Collected data:
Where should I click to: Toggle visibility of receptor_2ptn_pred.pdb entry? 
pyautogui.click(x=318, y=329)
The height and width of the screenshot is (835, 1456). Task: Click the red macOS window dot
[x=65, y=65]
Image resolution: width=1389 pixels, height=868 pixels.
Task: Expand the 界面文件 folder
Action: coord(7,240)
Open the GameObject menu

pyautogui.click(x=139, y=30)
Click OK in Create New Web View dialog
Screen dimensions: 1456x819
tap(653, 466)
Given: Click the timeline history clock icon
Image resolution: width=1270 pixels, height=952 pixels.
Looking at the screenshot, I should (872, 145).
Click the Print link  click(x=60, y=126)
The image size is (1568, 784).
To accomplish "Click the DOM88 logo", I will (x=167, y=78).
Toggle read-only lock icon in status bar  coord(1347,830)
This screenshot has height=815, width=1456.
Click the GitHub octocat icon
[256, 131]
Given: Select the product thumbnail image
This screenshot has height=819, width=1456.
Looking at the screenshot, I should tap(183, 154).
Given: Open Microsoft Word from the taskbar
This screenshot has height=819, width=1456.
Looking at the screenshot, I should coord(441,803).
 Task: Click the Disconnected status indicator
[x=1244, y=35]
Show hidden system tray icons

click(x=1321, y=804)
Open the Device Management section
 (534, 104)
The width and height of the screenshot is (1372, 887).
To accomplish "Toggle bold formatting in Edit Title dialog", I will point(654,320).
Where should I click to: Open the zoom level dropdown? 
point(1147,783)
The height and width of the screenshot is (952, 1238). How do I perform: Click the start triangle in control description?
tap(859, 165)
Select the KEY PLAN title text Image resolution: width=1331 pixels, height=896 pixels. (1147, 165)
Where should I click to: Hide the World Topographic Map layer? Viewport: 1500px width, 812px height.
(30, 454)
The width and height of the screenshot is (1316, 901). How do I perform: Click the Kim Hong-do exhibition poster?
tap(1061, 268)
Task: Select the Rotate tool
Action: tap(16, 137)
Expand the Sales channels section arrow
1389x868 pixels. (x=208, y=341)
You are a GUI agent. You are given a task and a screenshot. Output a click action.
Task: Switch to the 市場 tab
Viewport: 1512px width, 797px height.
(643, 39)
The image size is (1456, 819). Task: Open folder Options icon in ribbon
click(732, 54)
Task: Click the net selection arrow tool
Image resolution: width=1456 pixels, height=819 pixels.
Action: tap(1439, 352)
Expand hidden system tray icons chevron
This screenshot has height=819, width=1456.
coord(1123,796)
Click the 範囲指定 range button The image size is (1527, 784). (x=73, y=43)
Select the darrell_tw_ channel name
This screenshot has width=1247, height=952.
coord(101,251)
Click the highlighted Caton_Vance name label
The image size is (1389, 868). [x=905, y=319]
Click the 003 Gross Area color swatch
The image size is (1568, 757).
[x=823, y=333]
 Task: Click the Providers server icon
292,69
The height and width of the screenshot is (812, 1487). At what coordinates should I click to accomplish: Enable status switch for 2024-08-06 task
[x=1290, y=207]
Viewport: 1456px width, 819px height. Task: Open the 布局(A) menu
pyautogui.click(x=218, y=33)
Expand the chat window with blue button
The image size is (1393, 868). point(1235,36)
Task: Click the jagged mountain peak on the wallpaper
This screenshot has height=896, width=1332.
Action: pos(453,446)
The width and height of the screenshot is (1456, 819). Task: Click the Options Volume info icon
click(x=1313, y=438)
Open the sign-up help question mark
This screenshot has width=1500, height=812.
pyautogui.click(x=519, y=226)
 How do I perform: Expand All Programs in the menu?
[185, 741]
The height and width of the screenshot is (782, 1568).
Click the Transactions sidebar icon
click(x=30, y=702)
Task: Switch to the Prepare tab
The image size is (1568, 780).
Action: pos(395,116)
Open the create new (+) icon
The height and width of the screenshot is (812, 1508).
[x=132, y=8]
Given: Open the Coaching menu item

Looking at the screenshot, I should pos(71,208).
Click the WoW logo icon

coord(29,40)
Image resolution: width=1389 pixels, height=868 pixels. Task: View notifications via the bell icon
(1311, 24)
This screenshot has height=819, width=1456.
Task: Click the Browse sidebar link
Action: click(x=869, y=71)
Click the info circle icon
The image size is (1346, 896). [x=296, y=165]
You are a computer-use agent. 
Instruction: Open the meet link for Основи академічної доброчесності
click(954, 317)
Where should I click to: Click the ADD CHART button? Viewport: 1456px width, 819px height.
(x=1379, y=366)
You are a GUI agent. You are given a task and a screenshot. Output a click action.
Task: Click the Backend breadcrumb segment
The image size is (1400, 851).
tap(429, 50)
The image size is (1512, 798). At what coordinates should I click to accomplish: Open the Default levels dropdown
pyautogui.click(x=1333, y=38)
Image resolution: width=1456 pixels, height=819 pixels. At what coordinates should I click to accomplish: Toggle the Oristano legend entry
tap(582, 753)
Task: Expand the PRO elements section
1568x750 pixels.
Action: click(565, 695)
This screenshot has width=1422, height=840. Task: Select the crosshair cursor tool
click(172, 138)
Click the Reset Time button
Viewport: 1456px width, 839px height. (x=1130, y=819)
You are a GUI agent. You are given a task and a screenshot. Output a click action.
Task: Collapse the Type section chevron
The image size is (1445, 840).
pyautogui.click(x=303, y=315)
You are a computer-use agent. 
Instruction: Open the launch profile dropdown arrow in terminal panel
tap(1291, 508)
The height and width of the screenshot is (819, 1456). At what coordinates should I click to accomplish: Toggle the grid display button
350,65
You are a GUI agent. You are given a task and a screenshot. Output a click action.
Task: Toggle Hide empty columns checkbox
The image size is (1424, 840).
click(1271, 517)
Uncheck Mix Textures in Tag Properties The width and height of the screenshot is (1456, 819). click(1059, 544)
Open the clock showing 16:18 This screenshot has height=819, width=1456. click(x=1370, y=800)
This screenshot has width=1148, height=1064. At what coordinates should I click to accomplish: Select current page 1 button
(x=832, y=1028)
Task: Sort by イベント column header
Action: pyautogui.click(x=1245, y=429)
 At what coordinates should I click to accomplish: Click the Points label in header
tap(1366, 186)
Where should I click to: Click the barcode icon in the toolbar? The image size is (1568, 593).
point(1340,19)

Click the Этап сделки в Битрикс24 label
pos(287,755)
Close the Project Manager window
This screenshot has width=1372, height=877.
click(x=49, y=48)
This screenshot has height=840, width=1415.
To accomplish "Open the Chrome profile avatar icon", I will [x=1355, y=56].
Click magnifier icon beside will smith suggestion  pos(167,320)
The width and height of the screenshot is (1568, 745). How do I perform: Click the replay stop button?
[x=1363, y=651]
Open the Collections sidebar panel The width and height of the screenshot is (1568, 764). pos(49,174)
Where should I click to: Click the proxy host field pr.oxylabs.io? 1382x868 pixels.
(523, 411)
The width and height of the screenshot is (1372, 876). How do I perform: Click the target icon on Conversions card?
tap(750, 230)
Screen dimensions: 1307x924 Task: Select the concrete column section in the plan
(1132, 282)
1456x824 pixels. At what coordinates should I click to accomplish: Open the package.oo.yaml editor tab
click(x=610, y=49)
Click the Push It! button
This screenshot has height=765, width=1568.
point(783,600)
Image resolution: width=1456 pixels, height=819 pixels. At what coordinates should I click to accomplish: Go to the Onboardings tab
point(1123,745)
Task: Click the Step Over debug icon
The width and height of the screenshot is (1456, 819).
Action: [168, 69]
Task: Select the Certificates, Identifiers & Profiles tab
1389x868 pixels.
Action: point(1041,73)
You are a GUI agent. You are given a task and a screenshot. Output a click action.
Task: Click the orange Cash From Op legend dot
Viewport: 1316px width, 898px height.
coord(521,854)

### Requirement
Would you print, exactly as written, every line above from the one holding "The image size is (1456, 819)." through the one holding "Expand hidden system tray icons chevron", with both included and no other lines?

### Task solution
The image size is (1456, 819). Task: Open folder Options icon in ribbon
click(732, 54)
Task: Click the net selection arrow tool
Image resolution: width=1456 pixels, height=819 pixels.
Action: tap(1439, 352)
Expand hidden system tray icons chevron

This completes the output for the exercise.